◆ **Listed entries**:
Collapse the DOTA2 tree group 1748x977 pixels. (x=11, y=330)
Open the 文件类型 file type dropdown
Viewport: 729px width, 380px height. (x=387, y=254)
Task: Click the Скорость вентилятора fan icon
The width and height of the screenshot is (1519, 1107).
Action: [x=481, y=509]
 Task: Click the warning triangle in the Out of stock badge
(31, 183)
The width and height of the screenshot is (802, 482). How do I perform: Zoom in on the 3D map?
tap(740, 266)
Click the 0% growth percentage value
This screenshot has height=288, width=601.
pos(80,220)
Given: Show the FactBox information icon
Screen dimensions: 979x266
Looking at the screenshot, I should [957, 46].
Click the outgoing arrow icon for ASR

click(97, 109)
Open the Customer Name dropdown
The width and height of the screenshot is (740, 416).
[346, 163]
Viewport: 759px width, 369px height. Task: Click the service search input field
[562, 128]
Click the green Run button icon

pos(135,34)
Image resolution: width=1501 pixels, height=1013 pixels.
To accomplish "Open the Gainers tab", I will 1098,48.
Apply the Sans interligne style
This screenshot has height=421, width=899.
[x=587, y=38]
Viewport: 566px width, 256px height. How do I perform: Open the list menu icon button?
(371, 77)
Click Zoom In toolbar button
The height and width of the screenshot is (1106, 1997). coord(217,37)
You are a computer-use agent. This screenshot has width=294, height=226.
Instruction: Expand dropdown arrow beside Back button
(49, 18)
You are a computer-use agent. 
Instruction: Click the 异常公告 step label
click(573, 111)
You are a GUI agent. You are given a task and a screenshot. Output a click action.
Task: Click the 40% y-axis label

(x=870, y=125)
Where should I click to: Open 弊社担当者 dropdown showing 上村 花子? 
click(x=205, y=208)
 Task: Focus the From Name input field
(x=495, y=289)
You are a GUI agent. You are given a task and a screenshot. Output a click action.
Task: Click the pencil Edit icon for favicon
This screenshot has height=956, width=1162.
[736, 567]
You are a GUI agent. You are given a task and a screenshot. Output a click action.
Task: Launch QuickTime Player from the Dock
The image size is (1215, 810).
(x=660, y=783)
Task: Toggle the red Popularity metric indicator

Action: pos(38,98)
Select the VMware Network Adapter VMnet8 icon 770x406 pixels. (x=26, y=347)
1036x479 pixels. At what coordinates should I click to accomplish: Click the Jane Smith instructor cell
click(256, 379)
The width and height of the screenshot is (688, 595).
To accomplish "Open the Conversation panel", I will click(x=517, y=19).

◆ **Task prompt**:
Reproduce all of the data above line for line, changing nothing.

◆ **Result of this task**:
Collapse the DOTA2 tree group 1748x977 pixels. (x=11, y=330)
Open the 文件类型 file type dropdown
Viewport: 729px width, 380px height. (x=387, y=254)
Task: Click the Скорость вентилятора fan icon
The width and height of the screenshot is (1519, 1107).
Action: [x=481, y=509]
 Task: Click the warning triangle in the Out of stock badge
(31, 183)
The width and height of the screenshot is (802, 482). How do I perform: Zoom in on the 3D map?
tap(740, 266)
Click the 0% growth percentage value
This screenshot has height=288, width=601.
pos(80,220)
Given: Show the FactBox information icon
Screen dimensions: 979x266
Looking at the screenshot, I should [957, 46].
Click the outgoing arrow icon for ASR

click(97, 109)
Open the Customer Name dropdown
The width and height of the screenshot is (740, 416).
[346, 163]
Viewport: 759px width, 369px height. Task: Click the service search input field
[562, 128]
Click the green Run button icon

pos(135,34)
Image resolution: width=1501 pixels, height=1013 pixels.
To accomplish "Open the Gainers tab", I will 1098,48.
Apply the Sans interligne style
This screenshot has height=421, width=899.
[x=587, y=38]
Viewport: 566px width, 256px height. How do I perform: Open the list menu icon button?
(371, 77)
Click Zoom In toolbar button
The height and width of the screenshot is (1106, 1997). coord(217,37)
You are a computer-use agent. This screenshot has width=294, height=226.
Instruction: Expand dropdown arrow beside Back button
(49, 18)
You are a computer-use agent. 
Instruction: Click the 异常公告 step label
click(573, 111)
You are a GUI agent. You are given a task and a screenshot. Output a click action.
Task: Click the 40% y-axis label

(x=870, y=125)
Where should I click to: Open 弊社担当者 dropdown showing 上村 花子? 
click(x=205, y=208)
 Task: Focus the From Name input field
(x=495, y=289)
You are a GUI agent. You are given a task and a screenshot. Output a click action.
Task: Click the pencil Edit icon for favicon
This screenshot has height=956, width=1162.
[736, 567]
You are a GUI agent. You are given a task and a screenshot. Output a click action.
Task: Launch QuickTime Player from the Dock
The image size is (1215, 810).
(x=660, y=783)
Task: Toggle the red Popularity metric indicator

Action: pos(38,98)
Select the VMware Network Adapter VMnet8 icon 770x406 pixels. (x=26, y=347)
1036x479 pixels. At what coordinates should I click to accomplish: Click the Jane Smith instructor cell
click(256, 379)
The width and height of the screenshot is (688, 595).
To accomplish "Open the Conversation panel", I will click(x=517, y=19).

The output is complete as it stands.